ERIC Number: ED243591
Record Type: RIE
Publication Date: 1983-Jul
Reference Count: 0
Maternal and Infant Behavior in Japan and America: A Partial Replication.
Otaki, Midori; And Others
Maternal and infant behaviors of 30 American and 52 Japanese mother/infant dyads from middle-class homes were compared. The major differences in caretaker behavior were (1) the Japanese mothers spent more time with or in the presence of their babies than did the American mothers, and (2) the American mothers were more active in positioning the bodies of their infants. Infant behaviors between the two cultures were strikingly similiar. Significant differences were found in sucking behavior, with the American babies displaying more sucking behavior than the Japanese babies. Male babies of both cultures were awake more and received more rocking than did females. Several culture by sex interactions were found. Japanese males displayed significantly higher unhappy and total vocal behavior than Japanese females, but the American males displayed significantly lower total vocal behavior than the American females.

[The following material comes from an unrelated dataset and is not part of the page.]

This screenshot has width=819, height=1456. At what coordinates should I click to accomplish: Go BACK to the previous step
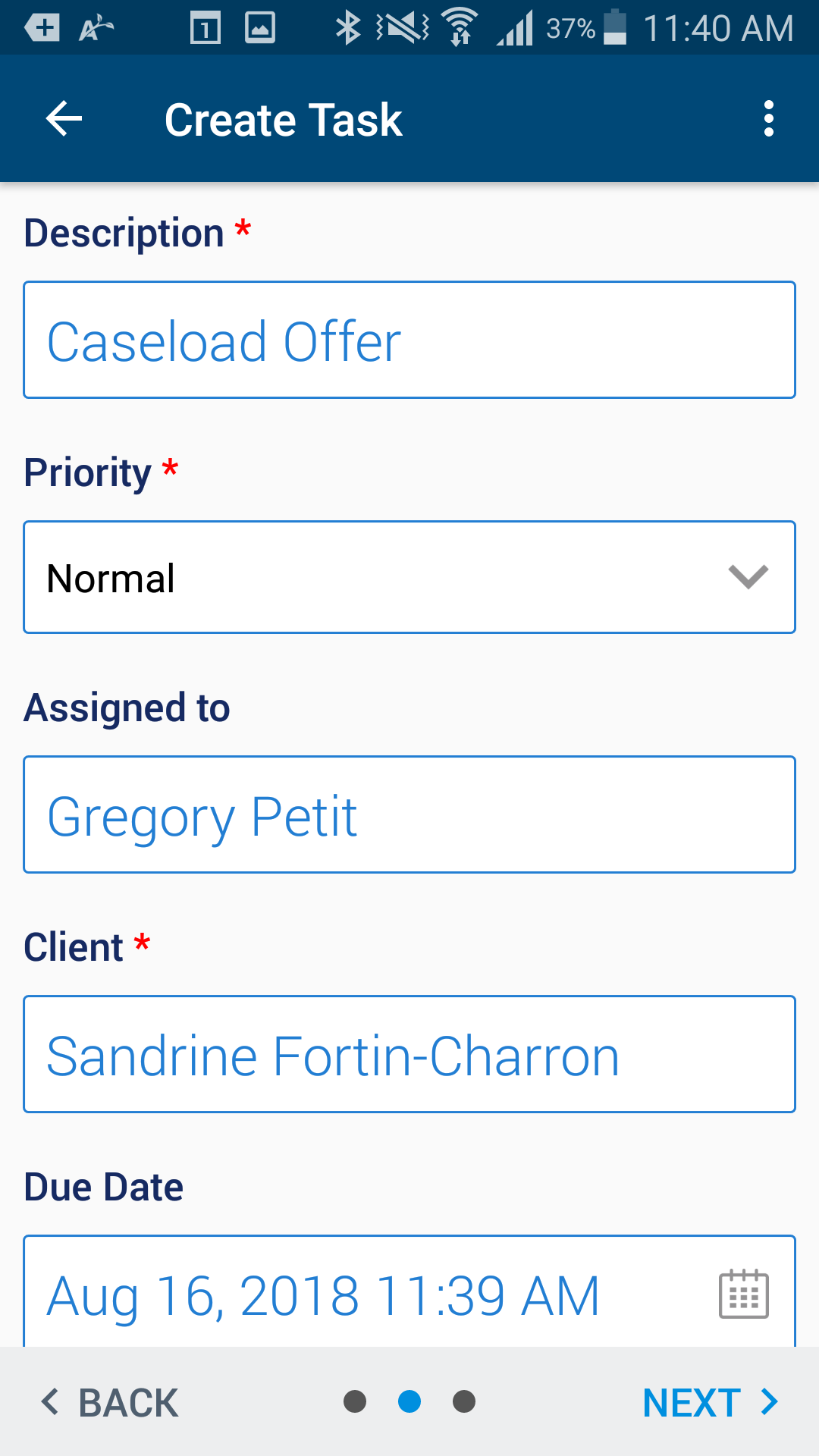point(110,1402)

Comparisons were made with findings from a study conducted in 1969. The findings highlight the importance of cultural context in investigating early behaviors. (Author/RH)
Publication Type: Reports - Research
Education Level: N/A
Authoring Institution: N/A
Identifiers: Dyadic Interaction Analysis; First Born; Japan; Sucking Behavior; Tactile Communication; United States
Note: Paper presented at the Biennial Meeting of the International Society for the Study of Behavioral Development (7th, Munich, West Germany, July 31-August 4, 1983).